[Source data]

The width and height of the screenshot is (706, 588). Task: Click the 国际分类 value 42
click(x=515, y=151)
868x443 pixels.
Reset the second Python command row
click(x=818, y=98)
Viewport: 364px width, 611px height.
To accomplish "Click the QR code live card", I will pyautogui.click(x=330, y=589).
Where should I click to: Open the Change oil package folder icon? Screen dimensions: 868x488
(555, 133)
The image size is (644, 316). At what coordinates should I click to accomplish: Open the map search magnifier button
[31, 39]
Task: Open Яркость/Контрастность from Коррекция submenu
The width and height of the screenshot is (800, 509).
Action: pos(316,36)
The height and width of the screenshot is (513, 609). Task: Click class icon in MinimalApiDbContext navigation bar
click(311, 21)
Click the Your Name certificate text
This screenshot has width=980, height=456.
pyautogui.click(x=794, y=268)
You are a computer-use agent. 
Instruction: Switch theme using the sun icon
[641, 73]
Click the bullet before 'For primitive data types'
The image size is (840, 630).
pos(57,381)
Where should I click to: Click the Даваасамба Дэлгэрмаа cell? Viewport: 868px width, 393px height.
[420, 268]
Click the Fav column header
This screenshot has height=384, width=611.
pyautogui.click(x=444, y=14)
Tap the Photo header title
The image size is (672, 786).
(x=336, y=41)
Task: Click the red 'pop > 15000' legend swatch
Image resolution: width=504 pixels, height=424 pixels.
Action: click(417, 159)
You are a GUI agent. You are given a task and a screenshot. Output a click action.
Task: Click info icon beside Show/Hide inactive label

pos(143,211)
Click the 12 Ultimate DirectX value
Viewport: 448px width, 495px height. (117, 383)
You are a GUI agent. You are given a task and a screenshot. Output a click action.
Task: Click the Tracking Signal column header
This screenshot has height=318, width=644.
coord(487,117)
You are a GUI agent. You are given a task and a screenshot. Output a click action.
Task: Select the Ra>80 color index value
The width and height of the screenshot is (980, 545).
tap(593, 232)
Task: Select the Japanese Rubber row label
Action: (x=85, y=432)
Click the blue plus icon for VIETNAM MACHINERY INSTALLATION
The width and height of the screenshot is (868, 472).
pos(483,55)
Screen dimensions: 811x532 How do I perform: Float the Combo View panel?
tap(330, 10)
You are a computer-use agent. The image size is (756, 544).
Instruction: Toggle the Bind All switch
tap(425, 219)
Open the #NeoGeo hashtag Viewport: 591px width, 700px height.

EXERCISE REQUIREMENTS:
An exact copy of every entry is required.

WRITTEN SOLUTION:
The width and height of the screenshot is (706, 588). Task: Click the 国际分类 value 42
click(x=515, y=151)
868x443 pixels.
Reset the second Python command row
click(x=818, y=98)
Viewport: 364px width, 611px height.
To accomplish "Click the QR code live card", I will pyautogui.click(x=330, y=589).
Where should I click to: Open the Change oil package folder icon? Screen dimensions: 868x488
(555, 133)
The image size is (644, 316). At what coordinates should I click to accomplish: Open the map search magnifier button
[31, 39]
Task: Open Яркость/Контрастность from Коррекция submenu
The width and height of the screenshot is (800, 509).
Action: pos(316,36)
The height and width of the screenshot is (513, 609). Task: Click class icon in MinimalApiDbContext navigation bar
click(311, 21)
Click the Your Name certificate text
This screenshot has width=980, height=456.
pyautogui.click(x=794, y=268)
You are a computer-use agent. 
Instruction: Switch theme using the sun icon
[641, 73]
Click the bullet before 'For primitive data types'
The image size is (840, 630).
pos(57,381)
Where should I click to: Click the Даваасамба Дэлгэрмаа cell? Viewport: 868px width, 393px height.
[420, 268]
Click the Fav column header
This screenshot has height=384, width=611.
pyautogui.click(x=444, y=14)
Tap the Photo header title
The image size is (672, 786).
(x=336, y=41)
Task: Click the red 'pop > 15000' legend swatch
Image resolution: width=504 pixels, height=424 pixels.
Action: click(417, 159)
You are a GUI agent. You are given a task and a screenshot. Output a click action.
Task: Click info icon beside Show/Hide inactive label

pos(143,211)
Click the 12 Ultimate DirectX value
Viewport: 448px width, 495px height. (117, 383)
You are a GUI agent. You are given a task and a screenshot. Output a click action.
Task: Click the Tracking Signal column header
This screenshot has height=318, width=644.
coord(487,117)
You are a GUI agent. You are given a task and a screenshot. Output a click action.
Task: Select the Ra>80 color index value
The width and height of the screenshot is (980, 545).
tap(593, 232)
Task: Select the Japanese Rubber row label
Action: (x=85, y=432)
Click the blue plus icon for VIETNAM MACHINERY INSTALLATION
The width and height of the screenshot is (868, 472).
pos(483,55)
Screen dimensions: 811x532 How do I perform: Float the Combo View panel?
tap(330, 10)
You are a computer-use agent. The image size is (756, 544).
Instruction: Toggle the Bind All switch
tap(425, 219)
Open the #NeoGeo hashtag Viewport: 591px width, 700px height.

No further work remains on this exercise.